Tumor size estimation of the breast cancer molecular subtypes using imaging techniques
Background and aim. In medical practice the classification of breast cancer is most commonly based on the molecular subtypes, in order to predict the disease prognosis, avoid over-treatment, and provide individualized cancer management. Tumor size is a major determiner of treatment planning, acting on the decision-making process, whether to perform breast surgery or administer neoadjuvant chemotherapy. Imaging methods play a key role in determining the tumor size in breast cancers at the time of the diagnosis.
We aimed to compare the radiologically determined tumor sizes with the corresponding pathologically determined tumor sizes of breast cancer at the time of the diagnosis, in correlation with the molecular subtypes.
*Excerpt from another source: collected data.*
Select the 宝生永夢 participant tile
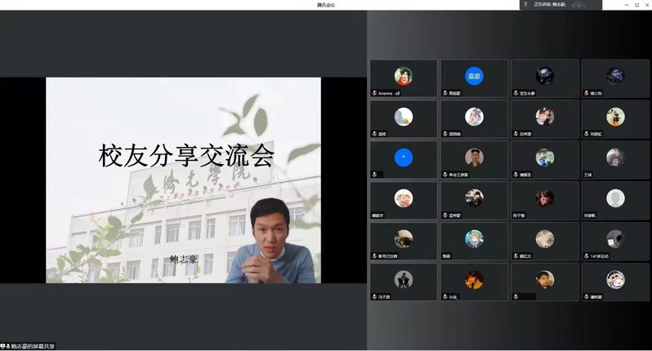Viewport: 652px width, 351px height. pos(544,78)
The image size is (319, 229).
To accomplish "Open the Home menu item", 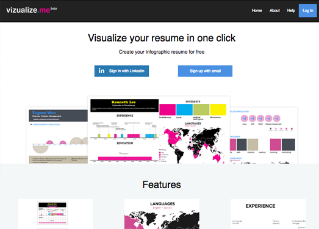I will [257, 10].
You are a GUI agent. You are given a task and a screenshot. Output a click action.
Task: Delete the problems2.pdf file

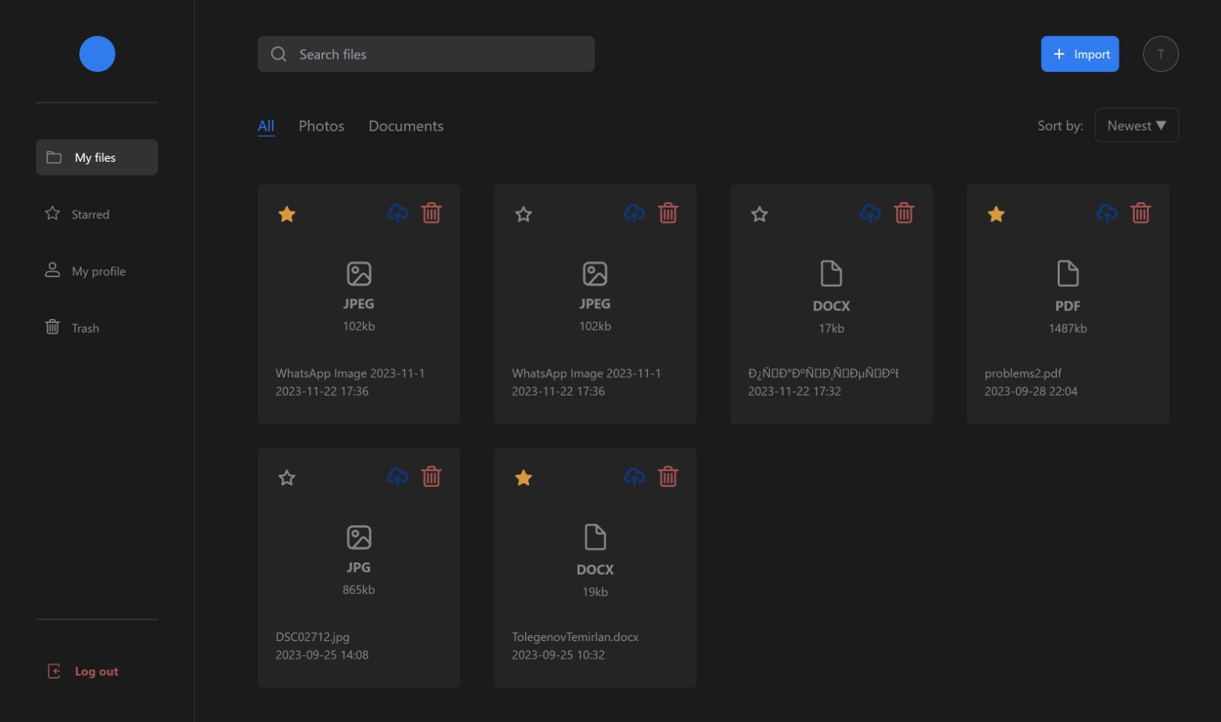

Methods. Ninety-one patients with primary invasive breast cancer were evaluated. The main molecular subtypes were luminal A, luminal B, HER-2 positive, and triple-negative. The Bland–Altman plot was used for presenting the limits of agreement between the radiologically and the pathologically determined tumor sizes by the molecular subtypes.
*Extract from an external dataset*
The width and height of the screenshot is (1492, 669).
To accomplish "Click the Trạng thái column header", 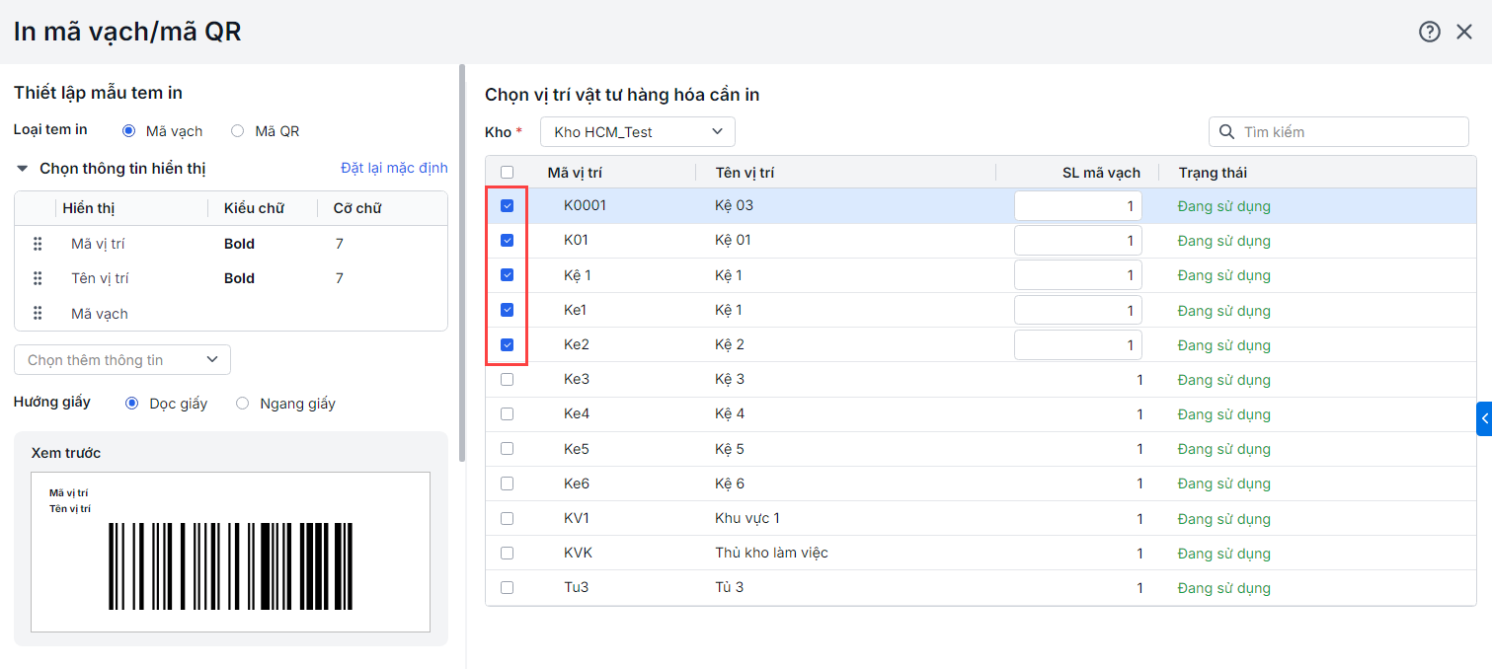I will [1213, 173].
Results. A significantly proportional underestimation was found for the luminal A subtype, especially for large tumors. The p-values for the magnetic resonance imaging, mammography, and ultrasonography were 0.020, 0.030, and <0.001, respectively. No statistically significant differences were observed among the radiologic modalities in determining the tumor size in the remaining molecular subtypes (p > 0.05).
Conclusion. The radiologically determined tumor size was significantly smaller than the pathologically determined tumor size in the luminal A subtype of breast cancers when measured with all three imaging modalities. The differences were more prominent with ultrasonography and mammography. The underestimation rate increases as the tumor gets larger.